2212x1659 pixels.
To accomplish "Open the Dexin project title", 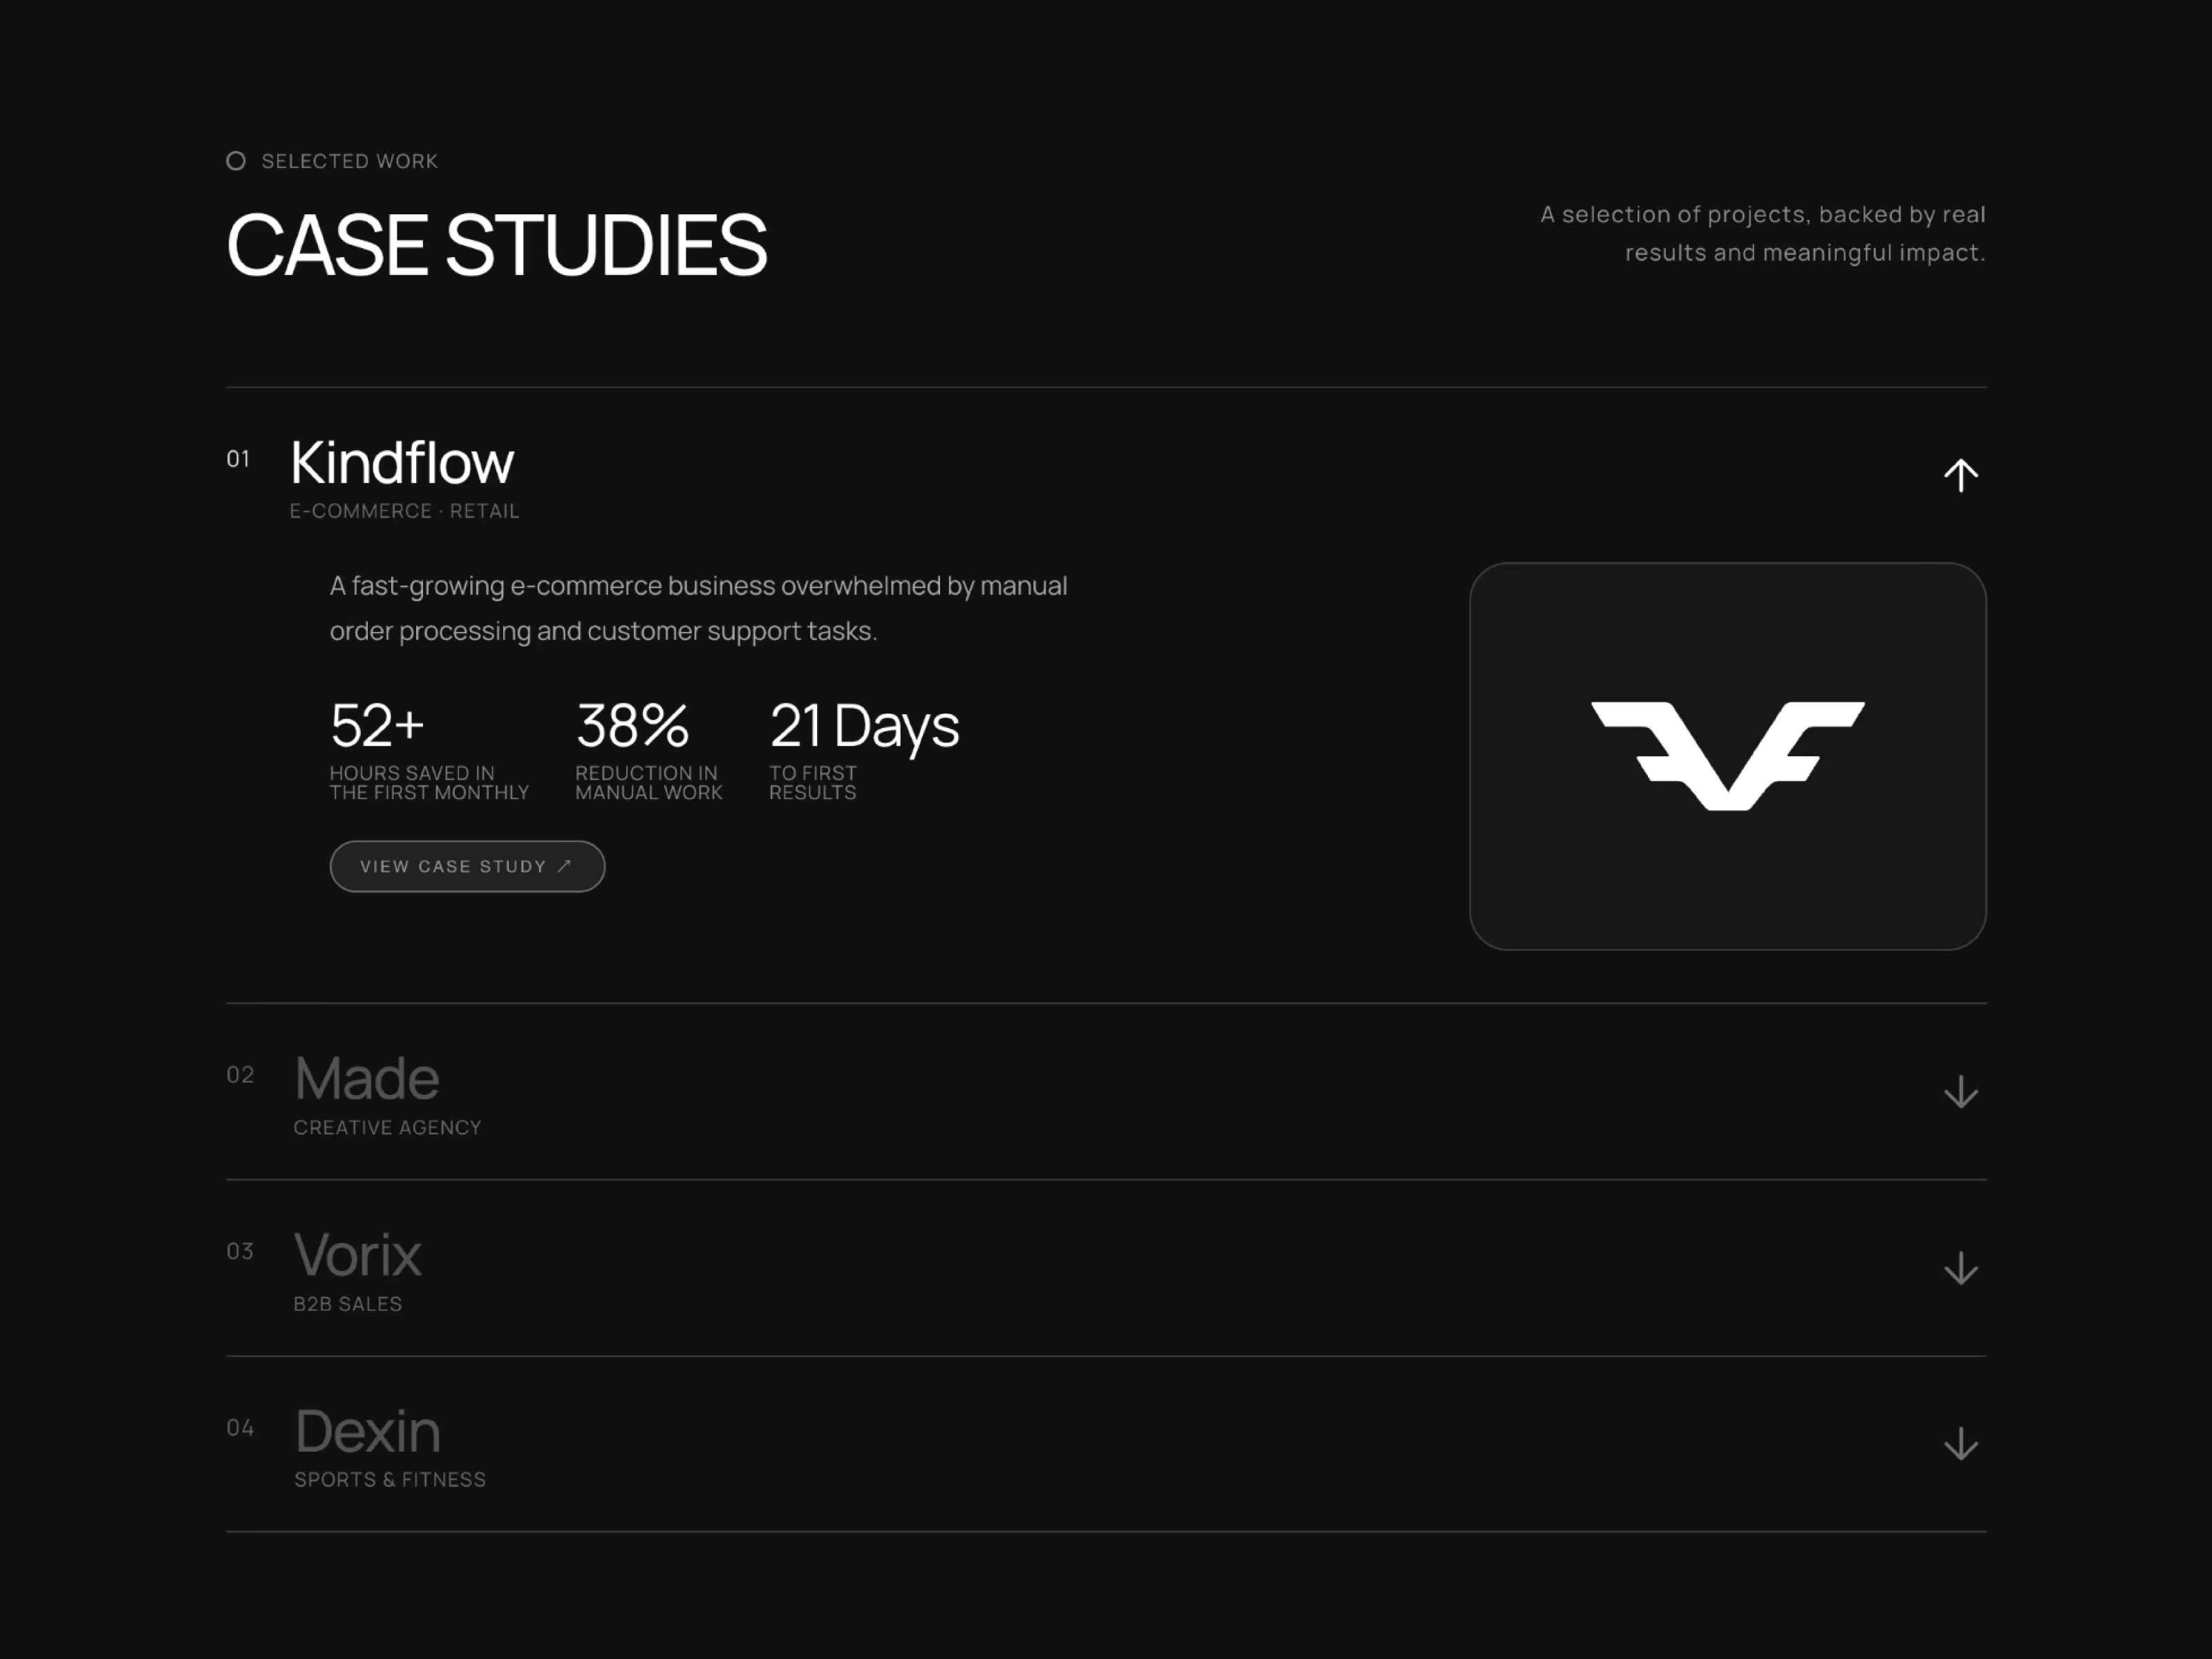I will click(x=368, y=1430).
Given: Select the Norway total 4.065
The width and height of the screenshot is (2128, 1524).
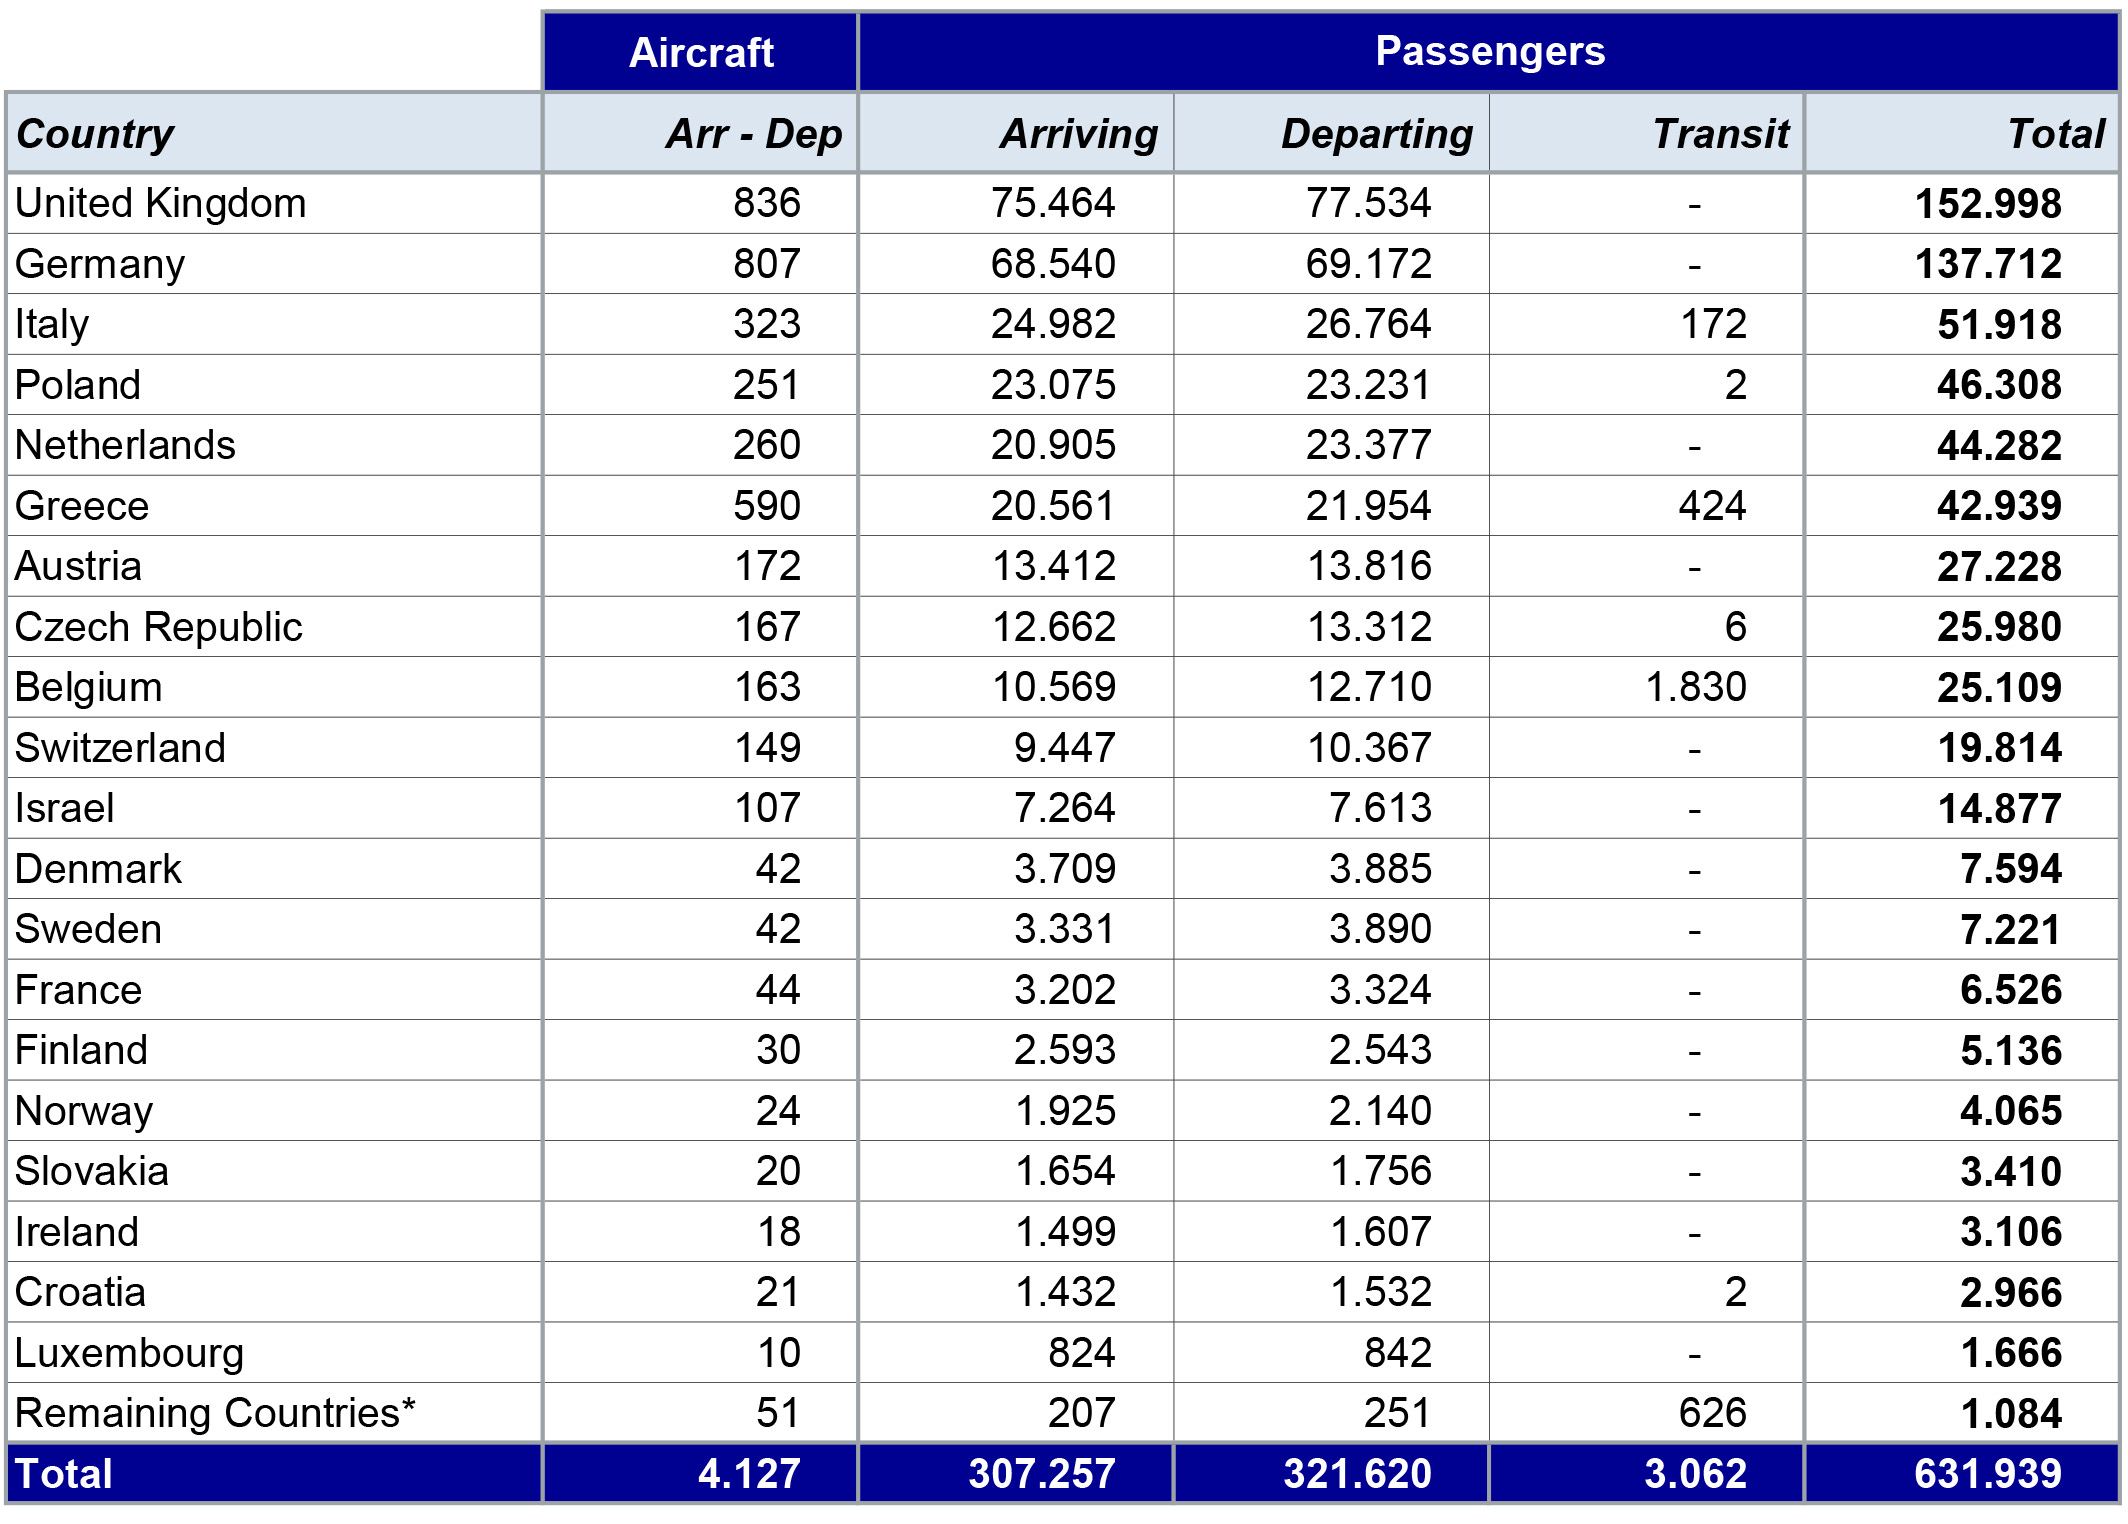Looking at the screenshot, I should pyautogui.click(x=2011, y=1111).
****************
Write out, exactly and with nothing added, every line from the one that holds "Given: Select the Norway total 4.065" to the end of the entries above; pictures stay out.

Given: Select the Norway total 4.065
The width and height of the screenshot is (2128, 1524).
Looking at the screenshot, I should pyautogui.click(x=2011, y=1111).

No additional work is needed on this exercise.